For the last couple of years I’ve watched the twitter feed from the Rstudio conference with jealousy — not just FOMO but KIWMO (Knowing I Was Missing Out). So when I was asked to teach a workshop on Tidy Time Series as part of rstudio::conf2020, I agreed without hesitation. The idea was to teach a workshop using a tidy approach to time series — something that has only been possible very recently.

It is now very common for organizations to collect huge amounts of data over time, and existing time series analysis tools are often unable to handle the scale, frequency and structure of the data collected. In response, I have been working with Earo Wang, Mitch O’Hara-Wild and Di Cook to develop a suite of packages to handle modern time series data in a tidy framework. This workshop was an introduction to how to use these packages.

All the materials for the workshop are on a github repository. The workshop was based on the new edition of my textbook with George Athanasopoulos.

I was very lucky to have four awesome teaching assistants in Mitch O’Hara-Wild, Rhian Davies, Phillip Lear, and Steven Lawrence.

Day 1

On day 1, we looked at the tsibble, lubridate and feasts packages (along with the tidyverse of course). We introduced the tsibble data structure for flexibly managing collections of related time series, and explored how to do data wrangling, data visualizations and exploratory data analysis, along with some feature-based methods to explore time series data in high dimensions.

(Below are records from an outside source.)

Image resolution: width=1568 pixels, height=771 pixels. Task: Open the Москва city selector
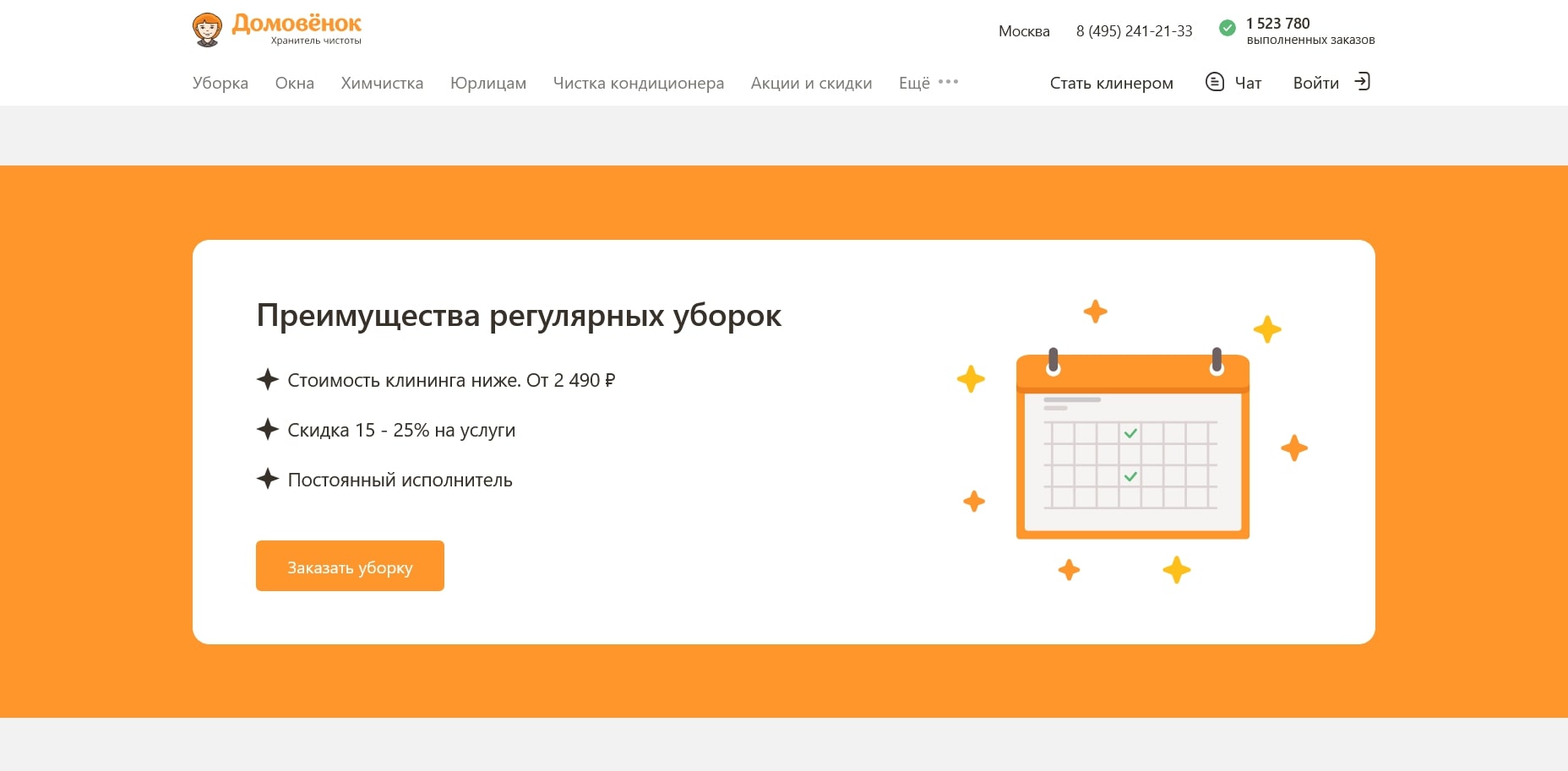pyautogui.click(x=1024, y=30)
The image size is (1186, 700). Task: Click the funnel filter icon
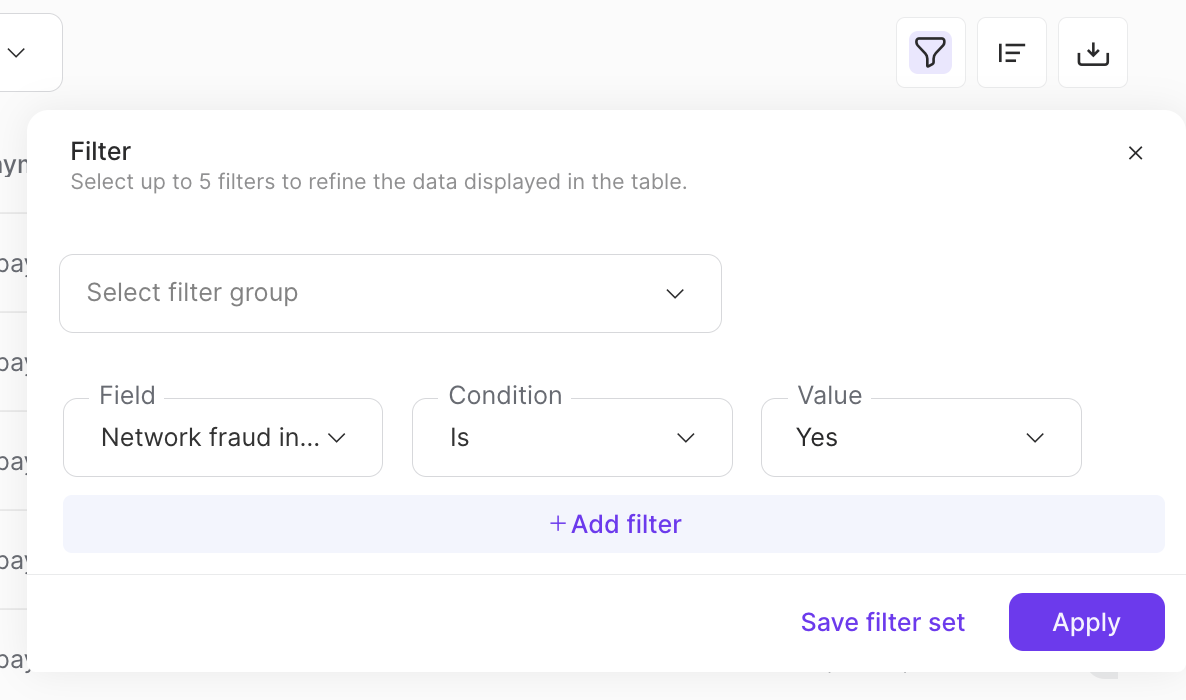(930, 52)
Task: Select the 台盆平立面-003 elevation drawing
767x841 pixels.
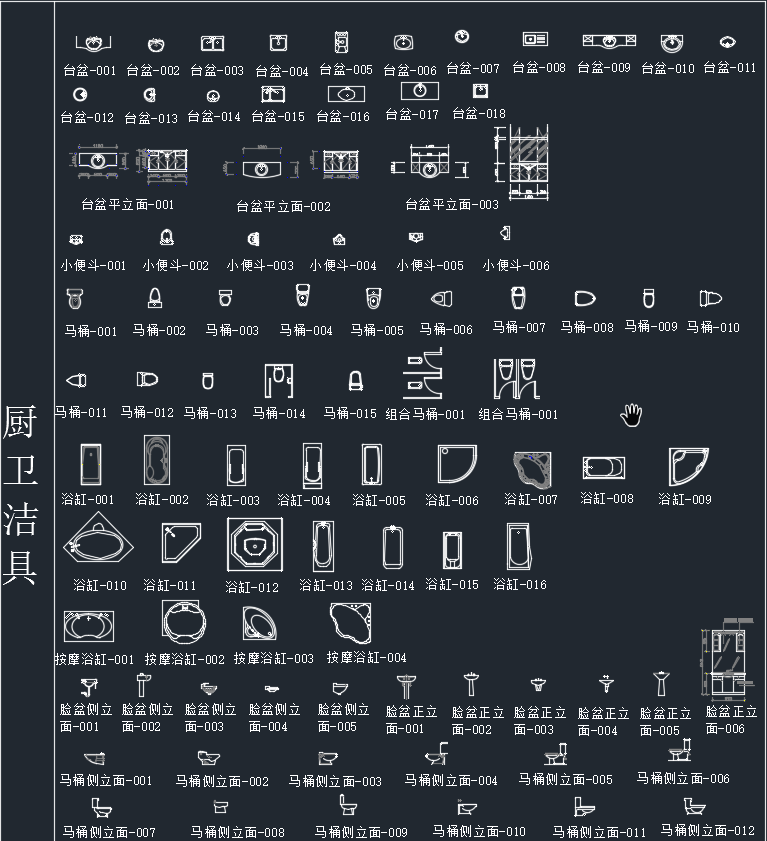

Links to slides for day 1 are given below.

  1. Background
  2. Introduction to tsibbles
  3. Time series graphics
  4. Transformations
  5. Seasonality and trends
  6. Time series features

Day 2

Day 2 was about forecasting using the fable package. We looked at several well-known time series forecasting models and how they are automated in the fable package. We also discussed ensemble forecasts. Finally, we looked at forecast reconciliation, allowing millions of time series to be forecast in a relatively short time while accounting for constraints on how the series are related.

Links to slides for day 2 are given below.

  1. Introduction to forecasting
  2. Exponential smoothing
  3. ARIMA models
  4. Dynamic regression
  5. Hierarchical forecasting

Lab Sessions

We alternated between me presenting and lab sessions where participants worked with time series data in R. The instructions for the lab sessions are available on the repo.

R code providing solutions to the lab exercises are also available here.